4. Adjudication method (e.g. 2+1, 3+1, none) for the test set
Not applicable. No adjudication method is mentioned as there is no "test set" in the context of human interpretation.
5. If a multi reader multi case (MRMC) comparative effectiveness study was done, If so, what was the effect size of how much human readers improve with AI vs without AI assistance
Not applicable. This device is a dental impression material, not an AI-assisted diagnostic tool or system that would involve human readers or MRMC studies.
6. If a standalone (i.e. algorithm only without human-in-the loop performance) was done
Not applicable. This device is a physical material, not an algorithm.
7. The type of ground truth used (expert consensus, pathology, outcomes data, etc)
Not applicable. The "ground truth" for a dental impression material would likely refer to its physical and chemical properties meeting established standards for accuracy, stability, etc., which are usually validated through bench testing rather than clinical "ground truth" as in diagnostic studies. This summary does not provide details on such testing.
8. The sample size for the training set
Not applicable. The concept of a "training set" is not relevant for a physical dental impression material.
9. How the ground truth for the training set was established
Not applicable. The concept of a "training set" and its "ground truth" is not relevant for a physical dental impression material.
Summary of Device and Regulatory Context (Based on provided text):
- Device Name: Precision VPS Impression Material
- Applicant: Discus Dental, Inc.
- Application Type: 510(k) Premarket Notification
- Date of Summary: January 8, 2004
- Intended Use: For use with all crowns, bridges, occlusal, and dental implant impression procedures to reproduce the structure of a patient's teeth and gums.
- Device Description: An addition-reaction base/catalyst polyvinylsiloxane dental impression material available in three viscosities.
- Regulatory Classification: Class II, Product Code ELW, Regulation Number 872.3660 (Impression Material)
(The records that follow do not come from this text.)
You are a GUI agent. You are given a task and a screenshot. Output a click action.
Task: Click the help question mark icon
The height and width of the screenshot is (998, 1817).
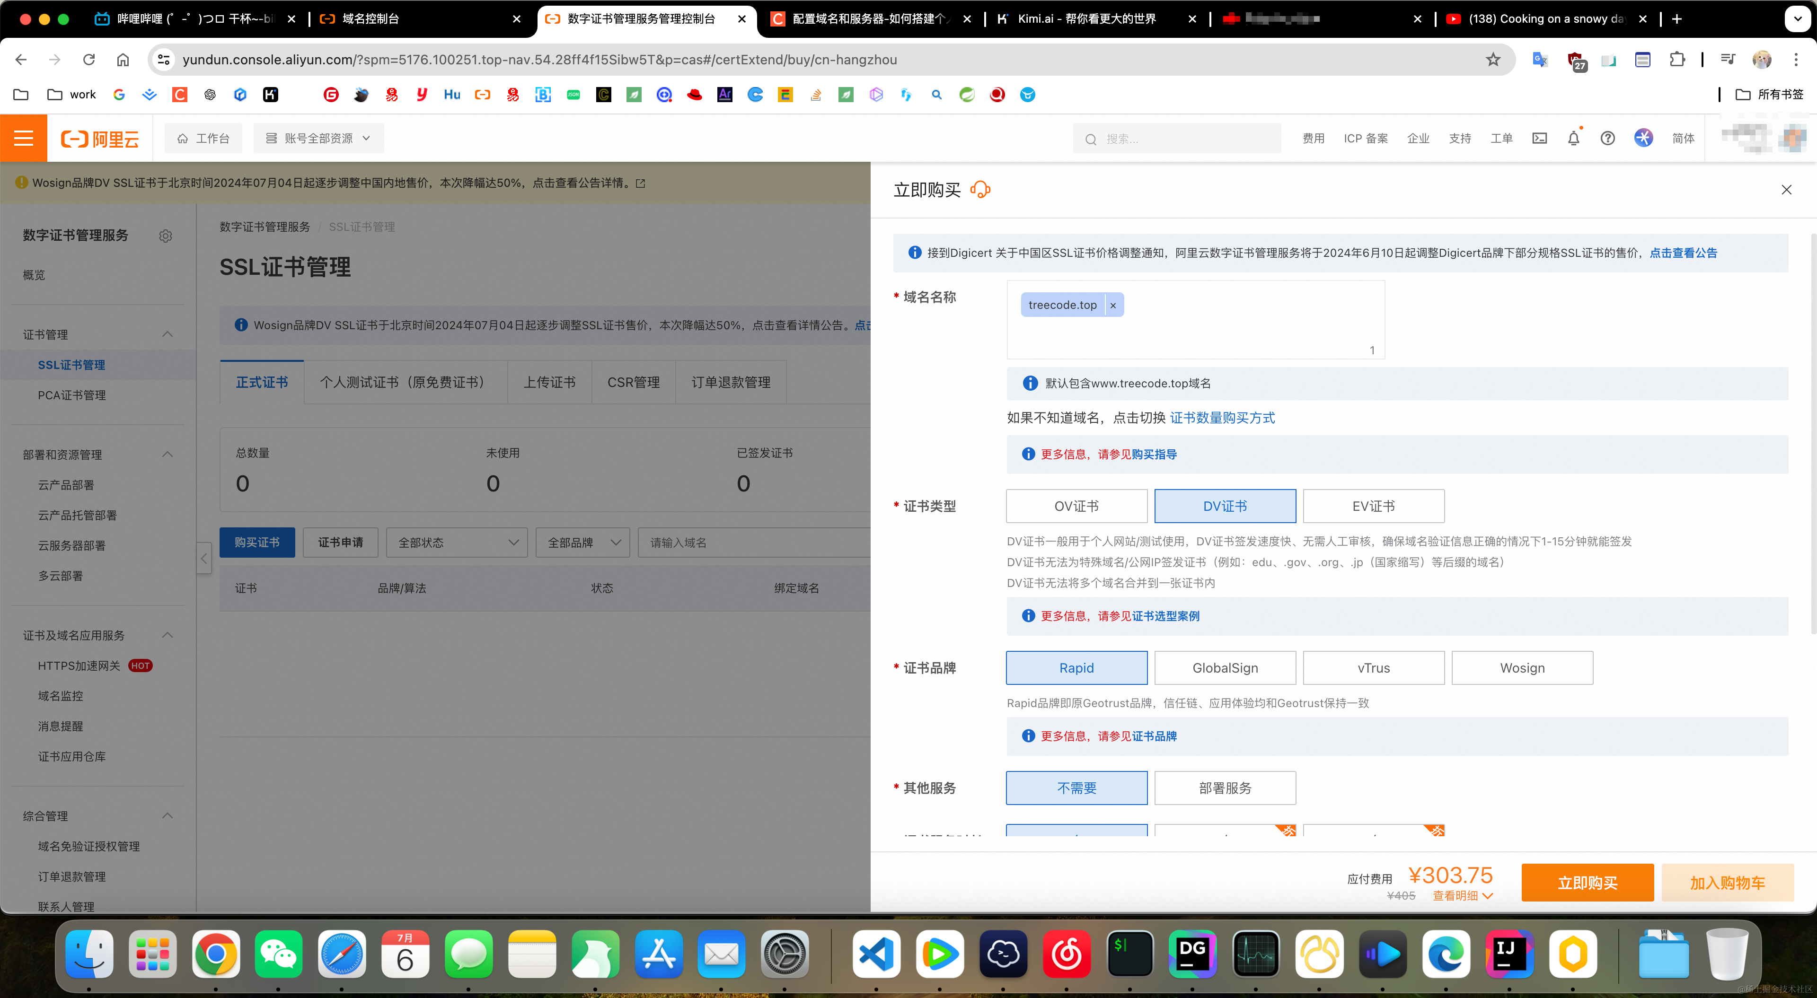point(1608,138)
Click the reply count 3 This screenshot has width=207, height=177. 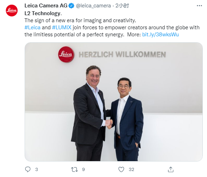point(37,170)
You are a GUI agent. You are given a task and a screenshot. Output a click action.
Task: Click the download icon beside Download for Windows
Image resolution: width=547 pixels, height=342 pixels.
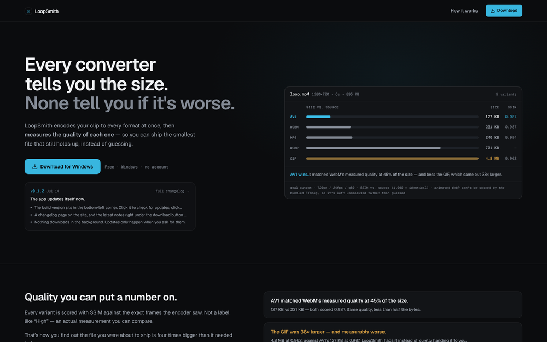(x=35, y=167)
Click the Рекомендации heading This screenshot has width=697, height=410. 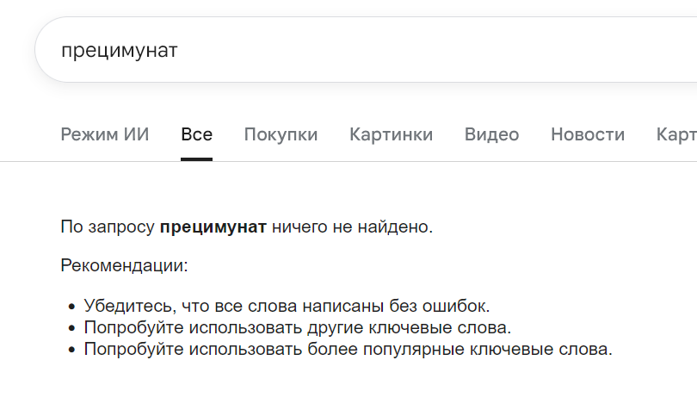[x=125, y=266]
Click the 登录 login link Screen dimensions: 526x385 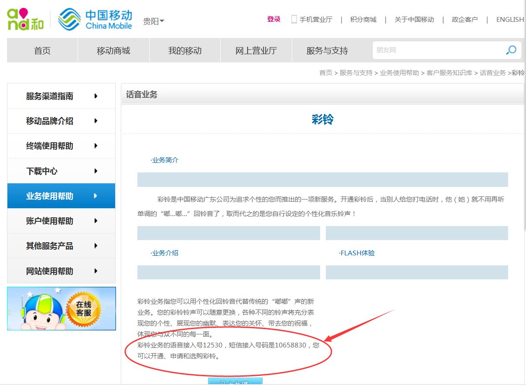point(273,19)
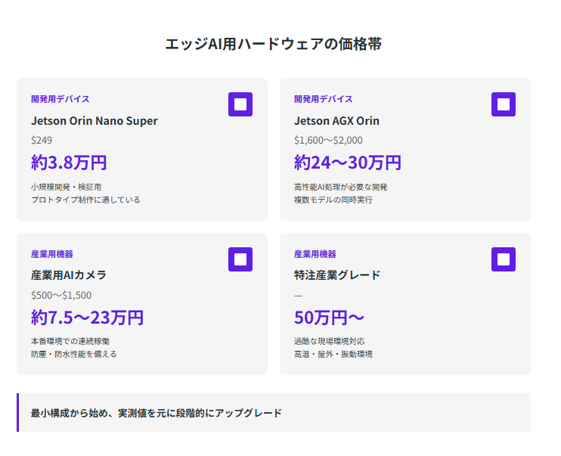
Task: Click the 50万円〜 price text
Action: point(329,318)
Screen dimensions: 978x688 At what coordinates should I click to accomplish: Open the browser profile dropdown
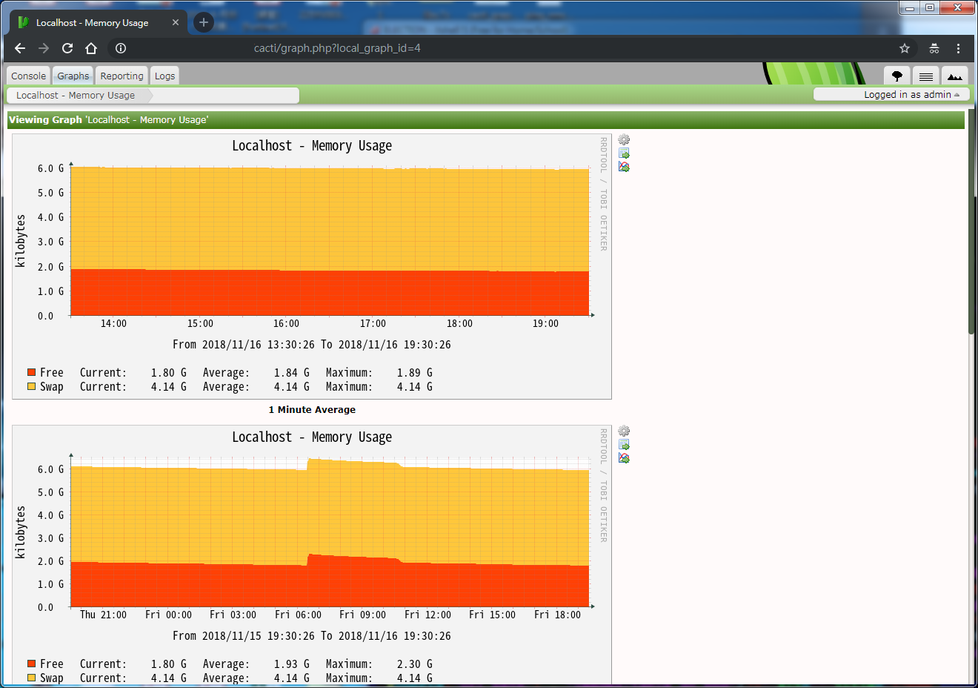click(x=934, y=48)
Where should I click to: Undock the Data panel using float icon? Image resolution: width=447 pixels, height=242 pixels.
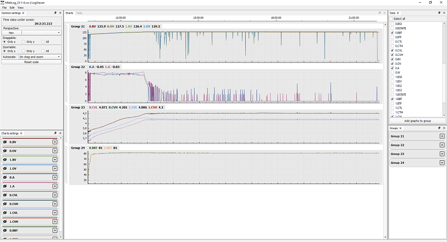tap(439, 13)

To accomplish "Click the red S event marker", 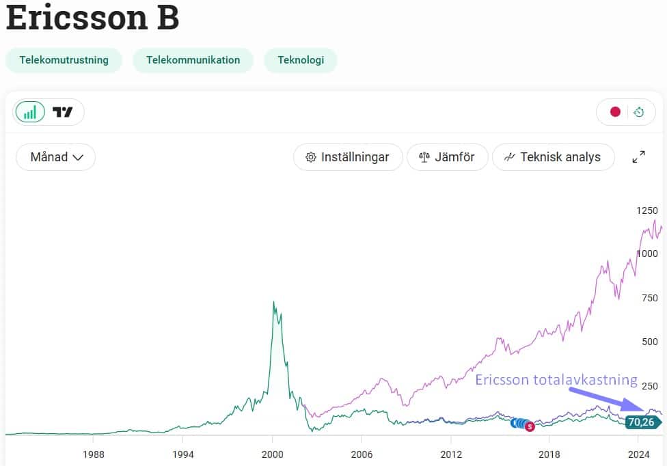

- Basis for Substantial Equivalence: Precision VPS Impression Material is claimed to be substantially equivalent to:
The FDA's letter (dated March 25, 2004) confirms that they reviewed the 510(k) and determined the device is substantially equivalent to legally marketed predicate devices for the stated indications for use, allowing it to be marketed. This determination implies that the device has met the necessary regulatory requirements for substantial equivalence, which for this type of device typically involves demonstrating similar technological characteristics and performance (e.g., mechanical properties, biocompatibility) to the predicate devices, rather than a clinical study with primary endpoints and statistical analysis of a test set.